The urgent need for human stool donations to treat chronic gut infections could soon be eased with innovative research to develop artificial super stool.
The collaborative research aims to create a new generation of microbial therapies that can replace donor-derived faecal microbiota transplantation (FMT).
Technology that replicates the complex community of microbes in the human gut will be manufactured in Australia as part of the project.
Australian microbiome biotechnology company BiomeBank, in collaboration with RMIT University, has secured $100,000 in funding from the Innovative Manufacturing Cooperative Research Centre (IMCRC) to develop the new bioreactor technology.
Currently material for FMT can only be harvested from healthy human donors, which is time- consuming, expensive and difficult to scale-up for widespread clinical use.
The new innovation would provide significant advantages to the cost and scale of FMT, an established life-saving therapy for Clostridioides difficile infection that is also emerging as a clinically beneficial treatment for other gut conditions including Ulcerative Colitis.
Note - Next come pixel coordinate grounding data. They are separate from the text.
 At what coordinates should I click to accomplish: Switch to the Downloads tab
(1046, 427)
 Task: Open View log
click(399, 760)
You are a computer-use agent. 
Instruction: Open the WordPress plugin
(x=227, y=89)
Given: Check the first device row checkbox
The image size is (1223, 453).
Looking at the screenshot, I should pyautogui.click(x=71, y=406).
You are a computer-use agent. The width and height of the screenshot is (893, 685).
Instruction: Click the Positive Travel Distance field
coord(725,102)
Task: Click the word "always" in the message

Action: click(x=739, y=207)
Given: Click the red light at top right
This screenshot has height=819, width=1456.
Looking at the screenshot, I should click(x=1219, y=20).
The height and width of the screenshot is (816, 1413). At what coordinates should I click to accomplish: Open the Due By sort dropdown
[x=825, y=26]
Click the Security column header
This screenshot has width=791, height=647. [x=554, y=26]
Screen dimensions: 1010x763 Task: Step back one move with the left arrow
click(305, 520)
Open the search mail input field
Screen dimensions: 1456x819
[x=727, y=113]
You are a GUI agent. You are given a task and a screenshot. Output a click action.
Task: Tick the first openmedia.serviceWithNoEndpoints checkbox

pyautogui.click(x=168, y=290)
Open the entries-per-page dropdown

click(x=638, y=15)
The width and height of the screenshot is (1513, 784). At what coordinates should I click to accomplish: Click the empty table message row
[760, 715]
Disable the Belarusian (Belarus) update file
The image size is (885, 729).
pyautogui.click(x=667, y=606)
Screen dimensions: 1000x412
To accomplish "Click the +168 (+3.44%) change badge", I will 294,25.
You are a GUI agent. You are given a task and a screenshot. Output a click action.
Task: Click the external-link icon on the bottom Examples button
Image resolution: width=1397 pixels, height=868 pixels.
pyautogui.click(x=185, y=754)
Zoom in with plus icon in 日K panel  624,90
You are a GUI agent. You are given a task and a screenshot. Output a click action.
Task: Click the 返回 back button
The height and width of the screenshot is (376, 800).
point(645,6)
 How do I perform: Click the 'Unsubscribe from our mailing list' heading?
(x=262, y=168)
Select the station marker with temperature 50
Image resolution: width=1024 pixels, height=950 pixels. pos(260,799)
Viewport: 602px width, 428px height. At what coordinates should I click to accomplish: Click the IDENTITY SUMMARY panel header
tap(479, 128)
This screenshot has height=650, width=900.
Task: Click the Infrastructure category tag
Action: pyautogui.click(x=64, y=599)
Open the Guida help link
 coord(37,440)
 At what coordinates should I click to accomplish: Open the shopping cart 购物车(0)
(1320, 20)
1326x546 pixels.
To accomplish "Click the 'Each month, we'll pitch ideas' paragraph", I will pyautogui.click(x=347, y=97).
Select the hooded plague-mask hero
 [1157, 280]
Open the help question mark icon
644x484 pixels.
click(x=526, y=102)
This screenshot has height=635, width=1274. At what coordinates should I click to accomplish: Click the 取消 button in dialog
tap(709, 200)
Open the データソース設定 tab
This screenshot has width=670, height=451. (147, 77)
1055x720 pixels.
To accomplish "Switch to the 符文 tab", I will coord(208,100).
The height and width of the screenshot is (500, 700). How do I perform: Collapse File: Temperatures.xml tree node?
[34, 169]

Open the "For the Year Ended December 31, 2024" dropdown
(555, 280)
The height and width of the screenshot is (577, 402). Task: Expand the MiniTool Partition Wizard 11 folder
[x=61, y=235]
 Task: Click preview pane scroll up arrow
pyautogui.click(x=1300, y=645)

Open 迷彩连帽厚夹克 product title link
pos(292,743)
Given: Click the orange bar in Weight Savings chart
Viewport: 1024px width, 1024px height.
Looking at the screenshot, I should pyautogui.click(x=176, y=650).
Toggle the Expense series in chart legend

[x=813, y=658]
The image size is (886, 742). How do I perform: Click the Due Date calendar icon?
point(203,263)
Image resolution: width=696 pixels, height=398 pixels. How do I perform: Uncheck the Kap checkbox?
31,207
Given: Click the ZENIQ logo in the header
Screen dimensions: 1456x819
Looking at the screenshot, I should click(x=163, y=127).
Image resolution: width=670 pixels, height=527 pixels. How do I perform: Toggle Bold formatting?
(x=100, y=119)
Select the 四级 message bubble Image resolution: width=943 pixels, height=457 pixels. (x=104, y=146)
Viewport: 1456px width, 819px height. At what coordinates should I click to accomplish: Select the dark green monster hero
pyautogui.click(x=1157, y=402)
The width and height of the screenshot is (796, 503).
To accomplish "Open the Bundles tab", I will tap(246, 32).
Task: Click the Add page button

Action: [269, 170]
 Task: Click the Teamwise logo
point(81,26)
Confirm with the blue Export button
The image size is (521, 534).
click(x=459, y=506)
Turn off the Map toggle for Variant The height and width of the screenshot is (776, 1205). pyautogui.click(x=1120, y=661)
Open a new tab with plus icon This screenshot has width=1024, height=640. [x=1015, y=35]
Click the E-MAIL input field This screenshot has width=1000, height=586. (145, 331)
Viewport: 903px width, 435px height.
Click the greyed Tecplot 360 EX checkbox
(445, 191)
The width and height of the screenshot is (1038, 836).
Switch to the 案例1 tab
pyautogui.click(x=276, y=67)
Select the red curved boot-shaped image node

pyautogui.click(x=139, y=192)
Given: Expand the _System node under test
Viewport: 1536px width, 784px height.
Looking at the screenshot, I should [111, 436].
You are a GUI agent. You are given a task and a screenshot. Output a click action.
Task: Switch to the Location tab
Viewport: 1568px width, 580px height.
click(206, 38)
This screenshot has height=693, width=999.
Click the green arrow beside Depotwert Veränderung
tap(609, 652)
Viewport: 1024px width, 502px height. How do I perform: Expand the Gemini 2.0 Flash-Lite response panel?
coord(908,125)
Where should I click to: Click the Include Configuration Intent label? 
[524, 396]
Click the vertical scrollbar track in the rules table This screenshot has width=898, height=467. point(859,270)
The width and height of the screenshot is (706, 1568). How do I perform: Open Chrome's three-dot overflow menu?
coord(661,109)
BiomeBank CEO Thomas Mitchell said the IMCRC activate program funding was an exciting step forward in the collaborative development of advanced technologies to change the way gut disease is treated across the world.
“This will be a game-changer in the treatment of gut conditions, overcoming the current limitations of donor-derived FMT microbial therapies,” Mitchell said.
“An important outcome will be enabling microbial therapies to reach more patients around the world.
“We’re thrilled to partner with RMIT on this exciting project, connecting their manufacturing expertise to our company’s unique capabilities in the development of microbiome drug products.
“BiomeBank will use this new manufacturing technology to develop second generation therapies to treat multiple diseases for the broader market.”
Innovative manufacturing technology
RMIT School of Engineering researchers Professor Namita Choudhury, Professor Naba Dutta and Dr Srinivas Mettu will lead the project work.
Choudhury, Discipline Leader for Chemical Engineering at RMIT, said the collaborative project builds on the team’s previous success in developing technology to produce multiple strains of probiotic bacteria in a single bioreactor.
“The new FMT manufacturing technology will support the growth of many beneficial bacteria strains simultaneously,” she said.
“While individual probiotic bacteria can be cultivated commercially, we need multiple strains in order to restore the complex microbial diversity of the gut when this is lost due to illness, malnutrition or overuse of antibiotics – and we need to produce these varied strains efficiently and cost-effectively.
“We are excited to collaborate with BiomeBank to deliver innovative biomedical technology into the hands of clinicians to improve the health of millions of people globally who suffer from chronic gut conditions.”
New business and export opportunities
Dr Matthew Young, Manufacturing Innovation Manager at IMCRC, said the FMT manufacturing technology developed as part of the research collaboration would be the first of its kind and presented a significant opportunity for BiomeBank and Australia, by creating pathways towards a manufacturing industry for microbial therapies in this country.
“Australia is leading the way globally in developing and implementing new manufacturing and business models in the medical space,” Young said.
“If successful, the manufacturing technology developed as part of the project will allow BiomeBank to manufacture synthetic FMT or defined microbial products in a controlled, standardised way – ensuring quality, safety and efficacy, and opening up new business and export opportunities for high- value medical treatments.”
The IMCRC-funded project draws on innovations in novel bioreactor development by Mettu and over 25 years of research in the formulation of hydrogels for biomedical and life science applications by Dutta and Choudhury.
These porous hydrogels are made from sustainable resources and can be precisely designed to support bacteria growth in the bioreactor, mimicking the levels of oxygen and acidity found in the human gut.
The new IMCRC Activate funding will advance the research to expand the diversity of microbial strains that can be cultivated simultaneously and cost-effectively.
Previously, RMIT’s novel hydrogel bioreactor platform technology research was supported by Bill and Melinda Gates Foundation GCE (Grand Challenges Exploration) funding to Mettu and Australian Research Council-funded Discovery projects to Choudhury and Dutta.